We would like to thank the anonymous referee for many thoughtful comments which helped to improve this paper. Part of this work has been carried out within the framework of the National Centre for Competencein Research PlanetS supported by the Swiss National Science Foundation (SNSF). N.E. acknowledges the financial support of the SNSF. J.O. acknowledges financial support from the ICM (Iniciativa Científica Milenio) via the Núcleo Milenio de Formación Planetaria grant, from the Universidad de Valparaíso, and from Fondecyt (grant 1180395). A.Z. acknowledges support from the CONICYT + PAI/ Convocatoria nacional subvención a la instalación en la academia, convocatoria 2017 + Folio PAI77170087. This work has made use of the SPHERE Data Centre, jointly operated by OSUG/IPAG (Grenoble), PYTHEAS/LAM/CESAM (Marseille), OCA/Lagrange (Nice), Observatoire de Paris/LESIA (Paris), and Observatoire de Lyon. SPHERE is an instrument designed and built by a consortium consisting of IPAG (Grenoble, France), MPIA (Heidelberg, Germany), LAM (Marseille, France), LESIA (Paris, France), Laboratoire Lagrange (Nice, France), INAF – Observatorio di Padova (Italy), Observatoire de Genève (Switzerland), ETH Zurich (Switzerland), NOVA (Netherlands), ONERA (France) and ASTRON (Netherlands), in collaboration with ESO. SPHERE was funded by ESO, with additional contributions from CNRS (France), MPIA (Germany), INAF (Italy), FINES (Switzerland) and NOVA (Netherlands). SPHERE also received funding from the European Commission Sixth and Seventh Framework Programmes as part of the Optical Infrared Coordination Network for Astronomy (OPTICON) under grant number RII3-Ct-2004-001566 for FP6 (2004–2008), grant number 226604 for FP7 (2009–2012) and grant number 312430 for FP7 (2013–2016).
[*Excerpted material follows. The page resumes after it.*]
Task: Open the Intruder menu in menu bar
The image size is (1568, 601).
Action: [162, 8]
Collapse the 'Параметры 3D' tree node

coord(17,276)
Appendix A HD 117214 polarimetric data per block of SP cycles

Figure A.1 shows the Qφ and Uφ images and S/N map of different SP cycles recorded with the ZIMPOL. The highest quality data (top row) are taken at the beginning of the first observation on 2018 February 28 (see Table 2) when the observing conditions were best (Sect. 2). In these data, the scattered light from the disk is detected with the highest S/N, and the far side of the disk is visible on the northern extension. The images obtained from the data of the second and third SP blocks on February 28 are shown in the second and third rows. The lower quality of these images compared to the Qφ image in the top row is the result of degrading observing conditions, which led to the nondetection of the disk in the last SP cycles (fourth block) on that night.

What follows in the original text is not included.